- Born: Moses Chiam Shelesnyak June 6, 1909 Chicago, Illinois, U.S.
- Died: September 12, 1994 (aged 85) Solvang, California, U.S.
- Education: University of Wisconsin Columbia University
- Spouse: Rosalyn Shelesnyak
- Scientific career
- Fields: Reproductive biology
- Workplaces: Weizmann Institute of Science Smithsonian Institution

= Moses C. Shelesnyak =

American reproductive biologist (1909–1994)
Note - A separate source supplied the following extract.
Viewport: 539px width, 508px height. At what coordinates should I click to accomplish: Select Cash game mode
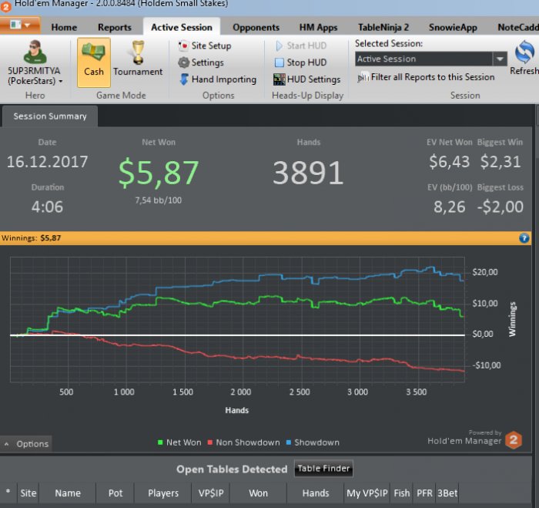point(94,62)
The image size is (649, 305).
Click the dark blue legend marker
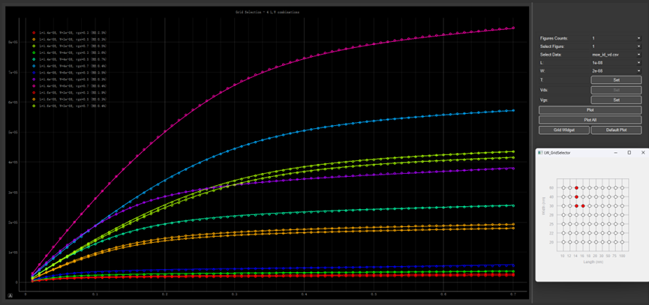pos(34,73)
Moses Chiam Shelesnyak (June 6, 1909 – September 12, 1994) was an American reproductive biologist. He received his B.A. at University of Wisconsin and Ph.D. in anatomy at Columbia University with a dissertation on the effects of pituitary hormone treatment on the uterus of the prepubertal rat and demonstration the synergistic interactions of estrogen with progesterone in preparing the uterus for pregnancy. Then he became the director of the Washington office of the Naval Arctic Research Laboratory. In 1950, he join Weizmann Institute of Science in Israel and founded Institute's Department of Biodynamics, now called the Department of Hormone Research. In 1968, he returned to the United States become a member in Smithsonian Institution until 1977. In 1994, he was found murdered in his home.